Does their hidden mean the same thing?

In short, no. Since the architectures of LSTM and GRU differ, their hidden states are also calculated differently.

What is the cell state of LSTM? When will the cell state change?

In theory, RNNs should be capable of modelling of long sequences by retaining contexts from long back in a sequence. In practice, it was found that it’s not the case and RNNs struggle to maintain contexts in longer sequences due to mathy reasons like gradient vanishing etc. The LSTM architecture was primarily deviced to solve this problem, and the Cell state is the means by which LSTMs preserve long term memory. Cell state, in turn, is controlled using various gates (input, output and forget gates), and it changes based on the input at a particular time step, the gates and the model params.

I recommend going through the LSTM architecture once.
From a read, your code does not seem to have any errors and it also runs fine acc to you. I am happy to help more with the logical correctness of the code if you could describe your modelling problem clearly in words.

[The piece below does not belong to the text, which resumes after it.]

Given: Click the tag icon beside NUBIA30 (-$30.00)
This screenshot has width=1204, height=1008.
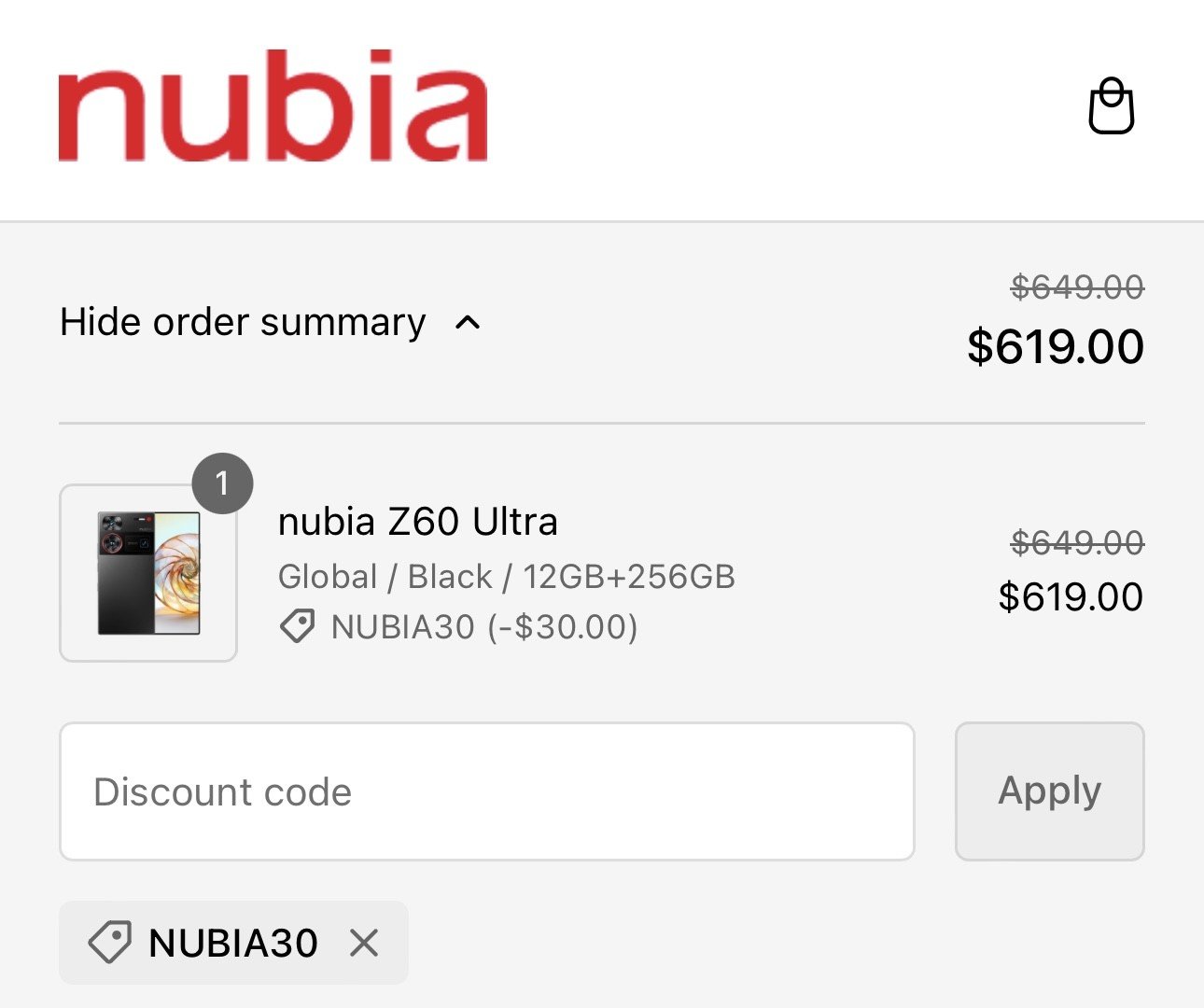Looking at the screenshot, I should point(298,626).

yinjun1131 · March 30, 2024, 2:32pm

Thank you for your answer. I seem to be confused by their similar names. Furthermore, I feel that there are issues with my code entirely because they do not use cells and hide, which makes me very uneasy because I don’t know when to use them, when to change them, and how to change them

srishti-git1110 · March 30, 2024, 2:38pm

Cell states are usually not used for output calculation but hidden states are definitely used for that purpose. Again, if you describe your modelling task clearly, I’ll be able to help you with translating that into code.
Best,
S

yinjun1131 · April 1, 2024, 2:36am

Actually, I’m not quite sure when I should manually change the hidden state and cell state. The code I wrote was only for learning and understanding when to do something, but when I finished writing, I found that there was no use of hidden state and cell state. Can you give me some example code to tell me when to manually change the cell state and hidden state?

srishti-git1110 · April 2, 2024, 10:24am

The official PyTorch LSTM tut might help.